- SUPPLIED ENTRIES -
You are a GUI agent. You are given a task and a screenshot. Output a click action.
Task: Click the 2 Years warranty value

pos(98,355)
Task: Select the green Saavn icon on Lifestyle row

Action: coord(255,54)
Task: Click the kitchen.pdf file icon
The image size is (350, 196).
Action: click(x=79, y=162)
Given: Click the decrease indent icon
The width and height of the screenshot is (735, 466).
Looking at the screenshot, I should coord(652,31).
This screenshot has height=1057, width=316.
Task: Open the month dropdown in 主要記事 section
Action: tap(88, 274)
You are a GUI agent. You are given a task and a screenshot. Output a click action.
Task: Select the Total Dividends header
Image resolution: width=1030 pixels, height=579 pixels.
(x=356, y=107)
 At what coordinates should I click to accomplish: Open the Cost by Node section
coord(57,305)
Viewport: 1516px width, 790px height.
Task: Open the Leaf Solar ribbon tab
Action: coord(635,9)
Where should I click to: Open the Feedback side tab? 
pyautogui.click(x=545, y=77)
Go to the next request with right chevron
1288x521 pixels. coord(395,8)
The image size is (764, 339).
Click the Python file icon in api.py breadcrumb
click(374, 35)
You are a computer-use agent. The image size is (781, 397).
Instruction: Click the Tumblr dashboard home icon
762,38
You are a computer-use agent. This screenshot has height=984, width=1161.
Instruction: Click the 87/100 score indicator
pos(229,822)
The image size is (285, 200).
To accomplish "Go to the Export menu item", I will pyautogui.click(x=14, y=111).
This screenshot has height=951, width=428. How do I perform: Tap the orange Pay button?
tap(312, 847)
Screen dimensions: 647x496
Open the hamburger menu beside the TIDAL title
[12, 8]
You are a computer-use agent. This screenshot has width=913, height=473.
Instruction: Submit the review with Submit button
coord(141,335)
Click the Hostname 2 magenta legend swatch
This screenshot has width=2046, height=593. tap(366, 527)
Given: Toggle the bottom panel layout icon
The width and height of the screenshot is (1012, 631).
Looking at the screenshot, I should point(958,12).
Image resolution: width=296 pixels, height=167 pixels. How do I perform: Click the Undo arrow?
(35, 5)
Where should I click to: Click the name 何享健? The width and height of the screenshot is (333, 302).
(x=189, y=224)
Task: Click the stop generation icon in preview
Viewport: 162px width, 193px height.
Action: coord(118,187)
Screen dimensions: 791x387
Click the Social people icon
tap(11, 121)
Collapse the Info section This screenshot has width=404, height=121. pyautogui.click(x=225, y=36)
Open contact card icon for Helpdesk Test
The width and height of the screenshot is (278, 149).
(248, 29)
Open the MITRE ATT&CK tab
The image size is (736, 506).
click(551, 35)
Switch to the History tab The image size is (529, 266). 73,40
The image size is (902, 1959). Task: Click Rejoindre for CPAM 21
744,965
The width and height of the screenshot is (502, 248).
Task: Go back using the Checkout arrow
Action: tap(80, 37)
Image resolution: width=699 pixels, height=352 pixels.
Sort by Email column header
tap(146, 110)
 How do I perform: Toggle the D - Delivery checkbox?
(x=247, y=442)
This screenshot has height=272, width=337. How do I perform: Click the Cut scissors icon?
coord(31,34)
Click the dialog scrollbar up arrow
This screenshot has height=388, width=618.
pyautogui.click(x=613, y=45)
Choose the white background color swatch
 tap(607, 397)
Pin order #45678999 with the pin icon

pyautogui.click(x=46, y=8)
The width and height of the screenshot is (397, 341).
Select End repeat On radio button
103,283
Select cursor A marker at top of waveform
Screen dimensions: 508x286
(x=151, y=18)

- SHORT EXERCISE -
Render every line of the entries above as a JSON list of strings, one string per line, leaving out blank lines.

- OUTPUT BELOW -
[
  "You are a GUI agent. You are given a task and a screenshot. Output a click action.",
  "Task: Click the 2 Years warranty value",
  "pos(98,355)",
  "Task: Select the green Saavn icon on Lifestyle row",
  "Action: coord(255,54)",
  "Task: Click the kitchen.pdf file icon",
  "The image size is (350, 196).",
  "Action: click(x=79, y=162)",
  "Given: Click the decrease indent icon",
  "The width and height of the screenshot is (735, 466).",
  "Looking at the screenshot, I should coord(652,31).",
  "This screenshot has height=1057, width=316.",
  "Task: Open the month dropdown in 主要記事 section",
  "Action: tap(88, 274)",
  "You are a GUI agent. You are given a task and a screenshot. Output a click action.",
  "Task: Select the Total Dividends header",
  "Image resolution: width=1030 pixels, height=579 pixels.",
  "(x=356, y=107)",
  " At what coordinates should I click to accomplish: Open the Cost by Node section",
  "coord(57,305)",
  "Viewport: 1516px width, 790px height.",
  "Task: Open the Leaf Solar ribbon tab",
  "Action: coord(635,9)",
  "Where should I click to: Open the Feedback side tab? ",
  "pyautogui.click(x=545, y=77)",
  "Go to the next request with right chevron",
  "1288x521 pixels. coord(395,8)",
  "The image size is (764, 339).",
  "Click the Python file icon in api.py breadcrumb",
  "click(374, 35)",
  "You are a computer-use agent. The image size is (781, 397).",
  "Instruction: Click the Tumblr dashboard home icon",
  "762,38",
  "You are a computer-use agent. This screenshot has height=984, width=1161.",
  "Instruction: Click the 87/100 score indicator",
  "pos(229,822)",
  "The image size is (285, 200).",
  "To accomplish \"Go to the Export menu item\", I will pyautogui.click(x=14, y=111).",
  "This screenshot has height=951, width=428. How do I perform: Tap the orange Pay button?",
  "tap(312, 847)",
  "Screen dimensions: 647x496",
  "Open the hamburger menu beside the TIDAL title",
  "[12, 8]",
  "You are a computer-use agent. This screenshot has width=913, height=473.",
  "Instruction: Submit the review with Submit button",
  "coord(141,335)",
  "Click the Hostname 2 magenta legend swatch",
  "This screenshot has width=2046, height=593. tap(366, 527)",
  "Given: Toggle the bottom panel layout icon",
  "The width and height of the screenshot is (1012, 631).",
  "Looking at the screenshot, I should point(958,12).",
  "Image resolution: width=296 pixels, height=167 pixels. How do I perform: Click the Undo arrow?",
  "(35, 5)",
  "Where should I click to: Click the name 何享健? The width and height of the screenshot is (333, 302).",
  "(x=189, y=224)",
  "Task: Click the stop generation icon in preview",
  "Viewport: 162px width, 193px height.",
  "Action: coord(118,187)",
  "Screen dimensions: 791x387",
  "Click the Social people icon",
  "tap(11, 121)",
  "Collapse the Info section This screenshot has width=404, height=121. pyautogui.click(x=225, y=36)",
  "Open contact card icon for Helpdesk Test",
  "The width and height of the screenshot is (278, 149).",
  "(248, 29)",
  "Open the MITRE ATT&CK tab",
  "The image size is (736, 506).",
  "click(551, 35)",
  "Switch to the History tab The image size is (529, 266). 73,40",
  "The image size is (902, 1959). Task: Click Rejoindre for CPAM 21",
  "744,965",
  "The width and height of the screenshot is (502, 248).",
  "Task: Go back using the Checkout arrow",
  "Action: tap(80, 37)",
  "Image resolution: width=699 pixels, height=352 pixels.",
  "Sort by Email column header",
  "tap(146, 110)",
  " How do I perform: Toggle the D - Delivery checkbox?",
  "(x=247, y=442)",
  "This screenshot has height=272, width=337. How do I perform: Click the Cut scissors icon?",
  "coord(31,34)",
  "Click the dialog scrollbar up arrow",
  "This screenshot has height=388, width=618.",
  "pyautogui.click(x=613, y=45)",
  "Choose the white background color swatch",
  " tap(607, 397)",
  "Pin order #45678999 with the pin icon",
  "pyautogui.click(x=46, y=8)",
  "The width and height of the screenshot is (397, 341).",
  "Select End repeat On radio button",
  "103,283",
  "Select cursor A marker at top of waveform",
  "Screen dimensions: 508x286",
  "(x=151, y=18)"
]